And just like that, my excitement and enthusiasm for the project returns.

Sales pages are no small ordeal, it turns out, especially if you want to do them right (which usually means preparing a video, multiple photos and graphics, and copy). But the creative aspect of it is a lot of fun.

I nearly completed the sales page today. I'm still planning to add an FAQ section, but I finished all but one essential graphic. I will probably start sharing it out early, especially if I manage to polish it off tomorrow.

At this point, I don't have a video for the sales page, but I'm thinking about adding one later, if it even turns out that we need one.

I never start from scratch when it comes to something like sales pages, and the one I'm modelling has copy that I find emphasizes one thing above all else... clarity.

Sure, there are a few catchy one-liners in there, but nothing "bleeding neck." Most of it is just spelling out, in detail, what the visitor gets when they buy.

It's so funny how marketers tell you to do one thing (agitate the prospect's pain) and you find them doing something else entirely (telling the user all the bonuses they're going to get when they buy).

It's like high school all over. I remember my English teacher who repeatedly said not to summarize the short story when writing an essay about it. But my friend, who never reinvented the wheel, and merely summarized the stories, always got at least 70%. Meanwhile, I kept getting barely above passing grades.

Finally, I learned my lesson, and on my final English exam essay, I summarized the story while adding my own thoughts, opinions, and speculations on what the story meant. I got 100%.

Marketers might tell you to spell out, in gory detail, the nightmare the prospect can't wake up from. But when you catch them doing something else, you realize it's not always about that.

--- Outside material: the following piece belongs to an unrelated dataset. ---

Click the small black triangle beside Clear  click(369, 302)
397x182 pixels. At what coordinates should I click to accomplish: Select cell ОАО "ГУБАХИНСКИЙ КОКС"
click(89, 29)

I remember landing on a vocal coach's website not too long ago, and I read some of the copy, thinking to myself, "this is really painful after a while." Not painful as in "I've got to solve this problem NOW by buying his product," painful as in "this is what it looks like when someone's trying a little too hard to sell."

Basically, when it comes to copywriting, a) summarizing and clarifying what the prospect gets will take you 70% of the way, and b) personal touches will probably take you the rest of the way.

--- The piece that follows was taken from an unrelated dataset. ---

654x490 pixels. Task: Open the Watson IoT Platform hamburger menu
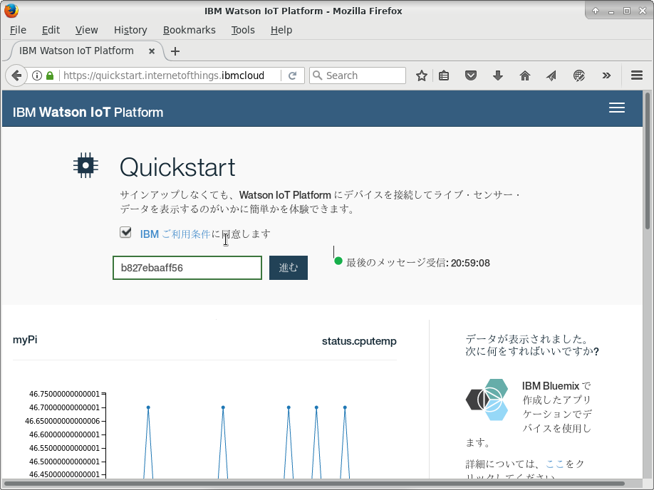[x=616, y=108]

I've looked at a bunch of formulas, like AIDA and 6 + 1. The problem is that you don't really see people using them.

Not too long ago I bought a book from a marketer who swears that "facts tell, story sell" sold me on his trilogy not by telling me stories, but by telling me how much of a no-brainer the offer was, and what I'd be getting in bonuses if I bought today.

Clarity tends to trump fancy messaging. Fancy messaging is giving people too much credit, namely that they read. Most people don't. Most only skim. If you're going to make them read, make it fun.

As always, experiment broadly. Different things work at different times for different reasons. But I can say from experience that repeatedly agitating the pain hasn't gotten me many sales.

Above all, don't be boring. That will get you nowhere with selling.